RevDedup-APSys'13

RevDedup: A Reverse Deduplication Storage System Optimized for Reads to Latest Backups

Venue	Category
ACM APSys'13	Deduplication Restore

RevDedup: A Reverse Deduplication Storage System Optimized for Reads to Latest Backups1. SummaryMotivation of this paperRevDedupImplementation and Evaluation2. Strength (Contributions of the paper)3. Weakness (Limitations of the paper)4. Future Works

1. Summary

Motivation of this paper

Deduplication introduces fragmentation that degrades read performance. This paper proposes RevDedup which can optimize reads to the latest backups of VM images via reverse deduplication.

Idea: shift fragmentation to old data while keeping the layout of new data as sequential as possible.

Some assumptions

Today's backup solutions mainly build on disk-based storage.
A fast restore operation can minimize the system downtime during disaster recovery.
Users are more likely to access more recent data.

RevDedup

Key insight Traditional deduplication systems check if new blocks can be represented by any already stored blocks with identical contents.

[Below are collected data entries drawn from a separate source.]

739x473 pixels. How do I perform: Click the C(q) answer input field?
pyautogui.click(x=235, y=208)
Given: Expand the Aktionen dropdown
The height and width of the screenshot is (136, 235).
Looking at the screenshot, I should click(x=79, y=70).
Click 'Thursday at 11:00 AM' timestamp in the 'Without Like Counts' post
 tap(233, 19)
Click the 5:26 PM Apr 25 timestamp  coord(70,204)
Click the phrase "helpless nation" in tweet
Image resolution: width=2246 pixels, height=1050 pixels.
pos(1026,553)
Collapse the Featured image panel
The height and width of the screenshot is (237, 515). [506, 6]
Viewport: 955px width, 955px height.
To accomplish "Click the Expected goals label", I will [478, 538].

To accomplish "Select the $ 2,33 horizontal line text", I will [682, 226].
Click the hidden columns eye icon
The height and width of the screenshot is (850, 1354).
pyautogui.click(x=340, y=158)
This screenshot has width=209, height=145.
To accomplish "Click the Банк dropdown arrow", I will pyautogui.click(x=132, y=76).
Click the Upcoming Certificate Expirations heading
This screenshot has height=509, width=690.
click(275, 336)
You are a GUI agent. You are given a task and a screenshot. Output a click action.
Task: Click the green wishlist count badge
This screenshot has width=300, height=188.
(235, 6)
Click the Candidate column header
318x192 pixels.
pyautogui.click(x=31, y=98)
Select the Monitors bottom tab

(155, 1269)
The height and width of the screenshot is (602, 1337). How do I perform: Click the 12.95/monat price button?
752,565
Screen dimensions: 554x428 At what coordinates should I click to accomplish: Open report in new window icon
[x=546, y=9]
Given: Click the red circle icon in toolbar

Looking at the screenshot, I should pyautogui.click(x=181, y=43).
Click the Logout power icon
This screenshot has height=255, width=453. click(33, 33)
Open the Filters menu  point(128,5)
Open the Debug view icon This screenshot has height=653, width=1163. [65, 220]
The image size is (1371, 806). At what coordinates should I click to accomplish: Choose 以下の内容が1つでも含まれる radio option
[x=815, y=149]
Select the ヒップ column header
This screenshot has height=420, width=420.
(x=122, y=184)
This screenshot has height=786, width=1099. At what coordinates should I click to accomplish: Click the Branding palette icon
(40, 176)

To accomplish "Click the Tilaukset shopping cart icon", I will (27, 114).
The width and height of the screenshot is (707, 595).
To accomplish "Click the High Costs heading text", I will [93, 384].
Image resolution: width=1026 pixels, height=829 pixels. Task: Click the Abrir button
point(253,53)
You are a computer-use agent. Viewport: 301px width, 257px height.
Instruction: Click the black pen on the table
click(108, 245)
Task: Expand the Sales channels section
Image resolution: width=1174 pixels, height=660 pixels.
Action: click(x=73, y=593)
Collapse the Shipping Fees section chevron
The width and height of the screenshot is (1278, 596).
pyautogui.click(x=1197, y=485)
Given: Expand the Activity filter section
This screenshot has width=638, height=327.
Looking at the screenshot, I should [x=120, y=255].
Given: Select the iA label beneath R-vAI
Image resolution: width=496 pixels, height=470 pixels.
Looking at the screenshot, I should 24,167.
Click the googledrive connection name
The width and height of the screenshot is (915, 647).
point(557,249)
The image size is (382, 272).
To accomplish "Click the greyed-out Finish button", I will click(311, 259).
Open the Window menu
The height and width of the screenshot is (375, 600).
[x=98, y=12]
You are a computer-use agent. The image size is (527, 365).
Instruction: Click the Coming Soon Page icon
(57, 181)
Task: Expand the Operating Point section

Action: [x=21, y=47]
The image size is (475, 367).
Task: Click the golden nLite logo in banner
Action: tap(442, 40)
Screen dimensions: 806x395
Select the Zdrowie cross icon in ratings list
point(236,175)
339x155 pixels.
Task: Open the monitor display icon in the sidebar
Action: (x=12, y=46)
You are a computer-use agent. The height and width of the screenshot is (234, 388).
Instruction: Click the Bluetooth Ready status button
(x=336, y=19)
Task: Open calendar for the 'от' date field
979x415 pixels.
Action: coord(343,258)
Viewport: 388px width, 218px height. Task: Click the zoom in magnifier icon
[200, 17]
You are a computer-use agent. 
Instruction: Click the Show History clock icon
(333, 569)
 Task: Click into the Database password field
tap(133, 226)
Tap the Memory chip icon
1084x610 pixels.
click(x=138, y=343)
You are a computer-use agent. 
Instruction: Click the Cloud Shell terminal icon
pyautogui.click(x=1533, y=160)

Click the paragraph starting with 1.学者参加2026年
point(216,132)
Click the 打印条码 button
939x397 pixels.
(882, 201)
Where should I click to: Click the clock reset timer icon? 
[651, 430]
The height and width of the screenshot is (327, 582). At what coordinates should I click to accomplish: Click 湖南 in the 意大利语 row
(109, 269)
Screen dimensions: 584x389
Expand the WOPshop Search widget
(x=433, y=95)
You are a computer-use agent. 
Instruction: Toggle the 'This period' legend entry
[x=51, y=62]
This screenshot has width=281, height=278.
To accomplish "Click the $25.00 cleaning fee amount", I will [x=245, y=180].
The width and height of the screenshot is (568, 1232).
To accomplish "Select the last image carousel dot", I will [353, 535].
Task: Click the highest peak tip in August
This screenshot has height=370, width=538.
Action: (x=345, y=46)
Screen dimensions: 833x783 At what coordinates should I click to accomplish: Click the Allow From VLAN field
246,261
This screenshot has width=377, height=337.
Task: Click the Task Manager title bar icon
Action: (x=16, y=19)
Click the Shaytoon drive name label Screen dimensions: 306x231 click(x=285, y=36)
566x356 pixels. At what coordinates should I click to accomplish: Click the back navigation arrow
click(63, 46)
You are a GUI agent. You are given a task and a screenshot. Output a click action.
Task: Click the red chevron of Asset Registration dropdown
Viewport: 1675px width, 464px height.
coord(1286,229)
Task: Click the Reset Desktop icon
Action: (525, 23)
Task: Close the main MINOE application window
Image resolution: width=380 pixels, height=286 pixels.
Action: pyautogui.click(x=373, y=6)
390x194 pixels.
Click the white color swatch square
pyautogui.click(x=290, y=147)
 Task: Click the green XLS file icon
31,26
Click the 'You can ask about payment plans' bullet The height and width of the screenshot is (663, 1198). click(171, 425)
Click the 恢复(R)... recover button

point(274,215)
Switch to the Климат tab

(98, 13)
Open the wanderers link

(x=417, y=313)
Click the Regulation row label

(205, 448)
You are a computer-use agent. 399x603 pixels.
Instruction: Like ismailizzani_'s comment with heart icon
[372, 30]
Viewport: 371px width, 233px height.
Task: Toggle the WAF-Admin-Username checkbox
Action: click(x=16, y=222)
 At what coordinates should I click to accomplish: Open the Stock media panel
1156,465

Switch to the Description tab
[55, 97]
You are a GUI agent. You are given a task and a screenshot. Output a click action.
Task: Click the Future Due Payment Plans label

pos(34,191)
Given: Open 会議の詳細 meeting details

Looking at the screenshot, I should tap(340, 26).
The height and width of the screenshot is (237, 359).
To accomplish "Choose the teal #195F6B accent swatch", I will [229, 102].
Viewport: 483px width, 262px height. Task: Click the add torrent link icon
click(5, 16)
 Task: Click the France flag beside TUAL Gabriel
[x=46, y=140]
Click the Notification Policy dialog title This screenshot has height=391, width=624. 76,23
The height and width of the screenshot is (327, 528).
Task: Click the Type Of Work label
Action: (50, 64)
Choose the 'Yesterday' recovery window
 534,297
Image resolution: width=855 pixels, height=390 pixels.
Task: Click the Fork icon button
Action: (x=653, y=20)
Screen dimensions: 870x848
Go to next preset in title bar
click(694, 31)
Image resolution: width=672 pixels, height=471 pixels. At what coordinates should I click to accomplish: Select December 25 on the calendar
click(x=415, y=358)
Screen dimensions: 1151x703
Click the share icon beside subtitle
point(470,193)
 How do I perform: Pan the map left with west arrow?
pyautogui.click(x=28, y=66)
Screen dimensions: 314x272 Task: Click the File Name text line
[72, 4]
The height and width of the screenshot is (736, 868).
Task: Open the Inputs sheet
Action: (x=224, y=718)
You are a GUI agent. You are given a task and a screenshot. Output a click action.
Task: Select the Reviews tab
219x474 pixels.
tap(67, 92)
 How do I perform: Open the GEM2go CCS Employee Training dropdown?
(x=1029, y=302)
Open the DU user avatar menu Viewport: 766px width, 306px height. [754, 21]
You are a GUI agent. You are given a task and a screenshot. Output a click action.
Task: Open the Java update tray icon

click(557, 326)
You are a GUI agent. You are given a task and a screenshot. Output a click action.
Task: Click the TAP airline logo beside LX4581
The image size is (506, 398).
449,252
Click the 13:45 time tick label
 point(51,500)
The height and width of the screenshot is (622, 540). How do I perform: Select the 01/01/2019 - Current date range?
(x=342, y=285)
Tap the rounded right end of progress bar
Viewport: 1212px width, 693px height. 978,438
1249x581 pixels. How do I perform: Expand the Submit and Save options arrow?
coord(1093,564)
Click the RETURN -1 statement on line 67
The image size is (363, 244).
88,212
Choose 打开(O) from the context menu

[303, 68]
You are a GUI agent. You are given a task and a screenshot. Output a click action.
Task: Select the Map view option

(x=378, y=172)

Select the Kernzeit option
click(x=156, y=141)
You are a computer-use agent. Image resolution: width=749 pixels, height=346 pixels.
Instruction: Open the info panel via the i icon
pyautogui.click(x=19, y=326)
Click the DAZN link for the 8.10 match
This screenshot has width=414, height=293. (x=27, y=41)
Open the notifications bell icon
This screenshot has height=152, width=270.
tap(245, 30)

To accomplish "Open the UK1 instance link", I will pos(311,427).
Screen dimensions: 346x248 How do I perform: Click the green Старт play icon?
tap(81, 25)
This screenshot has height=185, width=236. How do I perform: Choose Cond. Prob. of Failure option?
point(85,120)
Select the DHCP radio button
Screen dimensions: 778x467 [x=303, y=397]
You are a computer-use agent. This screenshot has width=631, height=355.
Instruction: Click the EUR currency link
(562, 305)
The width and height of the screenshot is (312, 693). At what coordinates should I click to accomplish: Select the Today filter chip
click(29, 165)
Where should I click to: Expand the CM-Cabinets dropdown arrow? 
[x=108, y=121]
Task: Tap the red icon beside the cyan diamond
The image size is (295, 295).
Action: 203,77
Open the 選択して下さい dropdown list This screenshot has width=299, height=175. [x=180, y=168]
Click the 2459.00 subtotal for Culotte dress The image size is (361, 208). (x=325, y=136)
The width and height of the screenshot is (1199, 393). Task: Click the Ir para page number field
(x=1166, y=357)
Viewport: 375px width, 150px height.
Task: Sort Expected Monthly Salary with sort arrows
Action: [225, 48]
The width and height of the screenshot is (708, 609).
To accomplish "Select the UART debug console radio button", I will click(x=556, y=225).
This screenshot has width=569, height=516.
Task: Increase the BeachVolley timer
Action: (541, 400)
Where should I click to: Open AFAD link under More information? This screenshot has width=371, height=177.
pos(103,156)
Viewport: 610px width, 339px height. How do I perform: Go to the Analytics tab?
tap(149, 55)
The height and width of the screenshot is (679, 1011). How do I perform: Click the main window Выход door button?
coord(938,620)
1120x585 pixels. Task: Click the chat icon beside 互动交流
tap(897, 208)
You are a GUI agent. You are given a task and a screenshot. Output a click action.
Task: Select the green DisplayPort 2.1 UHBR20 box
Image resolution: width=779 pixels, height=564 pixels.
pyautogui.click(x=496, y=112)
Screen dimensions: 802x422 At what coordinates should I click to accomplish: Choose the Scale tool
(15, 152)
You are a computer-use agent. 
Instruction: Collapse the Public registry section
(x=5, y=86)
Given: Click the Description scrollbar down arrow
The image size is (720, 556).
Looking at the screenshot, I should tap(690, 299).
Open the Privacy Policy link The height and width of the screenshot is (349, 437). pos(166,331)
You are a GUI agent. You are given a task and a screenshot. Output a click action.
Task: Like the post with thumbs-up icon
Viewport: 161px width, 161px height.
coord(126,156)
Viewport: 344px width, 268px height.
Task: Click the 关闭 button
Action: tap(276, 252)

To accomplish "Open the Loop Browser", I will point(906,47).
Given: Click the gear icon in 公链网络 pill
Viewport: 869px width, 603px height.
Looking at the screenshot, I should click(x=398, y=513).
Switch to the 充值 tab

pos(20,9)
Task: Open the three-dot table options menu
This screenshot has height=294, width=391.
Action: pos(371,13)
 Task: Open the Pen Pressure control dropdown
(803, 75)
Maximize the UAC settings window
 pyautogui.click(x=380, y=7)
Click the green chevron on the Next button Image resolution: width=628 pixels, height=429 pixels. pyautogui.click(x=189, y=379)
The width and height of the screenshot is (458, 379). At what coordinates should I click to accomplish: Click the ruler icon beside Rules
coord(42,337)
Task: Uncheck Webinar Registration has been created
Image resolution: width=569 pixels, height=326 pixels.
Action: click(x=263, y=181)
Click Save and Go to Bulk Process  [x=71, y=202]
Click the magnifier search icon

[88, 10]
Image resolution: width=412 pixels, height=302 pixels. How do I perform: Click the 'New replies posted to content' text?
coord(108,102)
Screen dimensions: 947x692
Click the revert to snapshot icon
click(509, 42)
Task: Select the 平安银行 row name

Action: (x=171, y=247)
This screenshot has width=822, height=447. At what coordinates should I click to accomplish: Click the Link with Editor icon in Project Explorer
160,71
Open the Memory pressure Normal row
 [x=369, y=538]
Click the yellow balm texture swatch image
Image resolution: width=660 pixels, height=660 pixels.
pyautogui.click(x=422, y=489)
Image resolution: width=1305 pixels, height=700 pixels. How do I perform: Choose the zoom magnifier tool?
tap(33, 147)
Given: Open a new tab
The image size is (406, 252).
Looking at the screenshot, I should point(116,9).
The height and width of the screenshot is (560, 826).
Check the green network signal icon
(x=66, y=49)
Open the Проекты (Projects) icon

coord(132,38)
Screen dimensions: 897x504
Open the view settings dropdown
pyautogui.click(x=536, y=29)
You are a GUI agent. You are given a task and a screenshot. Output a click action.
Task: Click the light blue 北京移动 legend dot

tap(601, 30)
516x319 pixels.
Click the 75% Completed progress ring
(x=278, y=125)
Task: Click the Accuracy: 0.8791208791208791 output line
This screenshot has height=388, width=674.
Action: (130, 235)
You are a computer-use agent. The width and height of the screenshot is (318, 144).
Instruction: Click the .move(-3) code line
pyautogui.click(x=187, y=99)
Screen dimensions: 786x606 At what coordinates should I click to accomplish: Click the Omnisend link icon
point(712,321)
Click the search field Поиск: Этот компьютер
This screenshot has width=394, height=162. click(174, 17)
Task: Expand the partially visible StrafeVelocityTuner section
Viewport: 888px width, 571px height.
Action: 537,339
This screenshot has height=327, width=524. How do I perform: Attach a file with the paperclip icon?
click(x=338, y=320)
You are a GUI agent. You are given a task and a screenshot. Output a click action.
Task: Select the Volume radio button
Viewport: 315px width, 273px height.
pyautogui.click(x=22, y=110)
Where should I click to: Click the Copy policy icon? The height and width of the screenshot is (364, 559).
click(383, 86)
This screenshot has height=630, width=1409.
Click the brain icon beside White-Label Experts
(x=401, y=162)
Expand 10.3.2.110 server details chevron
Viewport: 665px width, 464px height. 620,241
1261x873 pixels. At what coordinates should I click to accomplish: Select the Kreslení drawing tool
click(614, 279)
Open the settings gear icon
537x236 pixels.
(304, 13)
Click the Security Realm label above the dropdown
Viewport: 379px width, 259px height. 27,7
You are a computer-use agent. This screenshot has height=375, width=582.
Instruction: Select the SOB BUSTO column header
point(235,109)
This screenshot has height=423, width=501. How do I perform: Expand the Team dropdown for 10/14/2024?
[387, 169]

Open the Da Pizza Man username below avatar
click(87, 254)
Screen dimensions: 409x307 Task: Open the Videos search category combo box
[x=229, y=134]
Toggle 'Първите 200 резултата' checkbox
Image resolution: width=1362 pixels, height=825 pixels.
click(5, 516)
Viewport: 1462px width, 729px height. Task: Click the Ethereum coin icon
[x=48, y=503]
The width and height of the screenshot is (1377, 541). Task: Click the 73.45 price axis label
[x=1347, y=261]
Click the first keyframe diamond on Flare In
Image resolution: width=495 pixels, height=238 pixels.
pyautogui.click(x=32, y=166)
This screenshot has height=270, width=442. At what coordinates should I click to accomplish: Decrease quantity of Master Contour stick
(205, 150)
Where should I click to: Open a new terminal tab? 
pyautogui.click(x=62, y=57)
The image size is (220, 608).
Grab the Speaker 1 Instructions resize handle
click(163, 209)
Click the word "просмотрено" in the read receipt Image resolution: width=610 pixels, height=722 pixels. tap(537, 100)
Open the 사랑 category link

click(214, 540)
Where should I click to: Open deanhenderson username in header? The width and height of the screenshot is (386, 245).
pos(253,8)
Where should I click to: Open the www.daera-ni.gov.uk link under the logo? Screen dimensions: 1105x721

The fragmentation problem of the latest backup is the most severe since its blocks are scattered across all the prior backups.

To mitigate this impact, this paper proposes to do the opposite deduplication.

check if any already stored blocks can be represented by the new blocks to be written. keep the storage layout of the newer backups as sequential as possible.

System Design

Client-sever model:

a server stores deduplicated VM images and the deduplication metadata
multiple clients run the active VMs

Fix-size chunking

have smaller chunking overhead than variable-size chunking.

Coarse-grained global deduplication

apply deduplication to large fixed-size units called segmemts, (several megabytes)
inside single versions VM $\rightarrow$ across different versions VM $\rightarrow$ across different versions VM in different machines.
large segment size can amortize disk seek while still achieves high deduplication efficiency.

Fine-Grained Reverse Deduplication

Remove the any duplicates in older versions, and use indirection.
Only compare the two most recent versions $VM_i$ and $VM_{i-1}$ (may loss some saving space)
Reference Counting: indicates the number of direct references that currently refer to the block among all versions of the same VM or different VMs.
Some optimized methods Block punching: hole-punched region, and implement via fallocate() in file system. Segment compaction: compact a segment that excludes the removed blocks.

uses a pre-defined threshold (namely, rebuild threshold) to determine how to determine how to rebuild a segment excluding removed blocks. rebuild threshold is configured to trade between disk fragmentation and segment copying time.

Indexing Segment index is in-memory (fingerprint and other metadata ---- each segment)

argue that the index has low memory usage when using large-size segments. SHA-1 for block fingerprints and segment fingerprints

The metadata of each block in each segment is stored in disk.

fingerprints and reference counts of each block

Implementation and Evaluation

Imlementation Offload the server by having the clients be responsible for both segment and block fingerprint computations.

Multi-threading Communication: RESTful APIs

1559378652026

Evaluation Prove: high deduplication efficiency, high backup throughput, high read throughput. Dataset: local VM datasets (160 VM images)

Storage efficiency Similar to conventional deduplication ratio (96%)
Backup throughput Conventional deduplication backup throughput (30% loss)
Read throughput achieve the design goal, improve the restore performance of latest backup.

2. Strength (Contributions of the paper)

This paper is very clear, and its idea is very simple but novel, and can improve the restore performance for latest backup.
The system design is very comprehansive.

3. Weakness (Limitations of the paper)

This paper just focuses on latest backups which is not very general.

4. Future Works

This paper just assumes users are more likely to access more recent data, if we weak this assumption to a general case, how to change this method to improve the shift the fragmentation evenly?
Also, how about the variable-size chunking?